Buongiorno...eccomi di nuovo qua chiedervi un'altra cosa(...non vorrei mai farmi figuracce,soprattutto sulle cose serie)... qua ce la caldaia centralizzata con contabilizzatori x ogni appartamento sempre nel locale caldaia...e come ho già detto, ognuno può decidere quando accendere e spegnere...la domanda che vi pongo è la seguente: è normale che in ogni unità i termosifoni non siano muniti di termovalvole e ripartitore di calore? Se no, dove posso trovare un decreto che dica che vi è l obbligo di termovalvole? grazie ancora

 

Modificato Da - Veronica1986 il 01 Ott 2012 12:57:49

 

Modificato Da - Veronica1986 il 01 Ott 2012 13:09:31

...ho dimenticato... la quota fissa perchè si paga? Io ho appena letto che si paga per coprire le spese di manutenzione ordinaria della caldaia...è corretto????

In linea di principio dovrebbe esser così.

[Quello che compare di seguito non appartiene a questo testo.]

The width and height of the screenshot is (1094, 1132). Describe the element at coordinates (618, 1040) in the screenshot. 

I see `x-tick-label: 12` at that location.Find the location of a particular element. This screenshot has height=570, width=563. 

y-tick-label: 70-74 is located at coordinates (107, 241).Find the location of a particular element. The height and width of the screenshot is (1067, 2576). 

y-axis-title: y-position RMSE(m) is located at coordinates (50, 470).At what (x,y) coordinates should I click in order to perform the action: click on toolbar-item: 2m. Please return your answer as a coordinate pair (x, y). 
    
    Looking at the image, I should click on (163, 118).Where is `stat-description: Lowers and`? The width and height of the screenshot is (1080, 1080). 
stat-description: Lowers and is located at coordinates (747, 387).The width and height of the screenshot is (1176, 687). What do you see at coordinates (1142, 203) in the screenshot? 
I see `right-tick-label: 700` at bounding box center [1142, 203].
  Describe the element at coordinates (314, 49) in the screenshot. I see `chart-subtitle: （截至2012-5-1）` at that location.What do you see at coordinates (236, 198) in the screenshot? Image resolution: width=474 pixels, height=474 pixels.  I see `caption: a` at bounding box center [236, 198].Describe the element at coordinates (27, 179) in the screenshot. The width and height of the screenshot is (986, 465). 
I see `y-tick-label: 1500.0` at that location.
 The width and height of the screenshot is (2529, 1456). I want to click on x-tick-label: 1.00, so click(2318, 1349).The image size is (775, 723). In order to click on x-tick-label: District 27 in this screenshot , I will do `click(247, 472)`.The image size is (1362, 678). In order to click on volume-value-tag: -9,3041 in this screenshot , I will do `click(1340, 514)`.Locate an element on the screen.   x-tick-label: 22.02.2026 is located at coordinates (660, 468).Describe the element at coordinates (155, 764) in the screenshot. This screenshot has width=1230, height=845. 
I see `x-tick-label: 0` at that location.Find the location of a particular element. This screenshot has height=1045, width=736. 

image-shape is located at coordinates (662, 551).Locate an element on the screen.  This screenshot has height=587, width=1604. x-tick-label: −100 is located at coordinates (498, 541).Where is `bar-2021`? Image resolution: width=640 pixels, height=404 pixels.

I costi complessivi della centrale termica, a discrezione dell'assemblea, possono esser suddivisi in "quota fissa" e in "quota variabile".

 

La "quota fissa" può essere un valore predeterminato (veramente fisso) oppure una percentuale delle spese complessive. Ed è corretto affermare che la quota fissa serve per coprire le spese di manutenzione ordinaria della centrale termica.

 

La "quota variabile" è data dalle spese complessive dedotte della quota fissa: il risultato è poi suddiviso fra i condomini in base alle letture dei rispettivi contabilizzatori (nel tuo caso ci si riferisce a quelli posti nel locale caldaia).

Termovalvole e ripartitori di calore ad ogni singolo termosifone sono un argomento diverso dalla situazione sopra considerata. Quanto all'obbligo non conosco le eventuali disposizioni (se esistono) della Regione Veneto.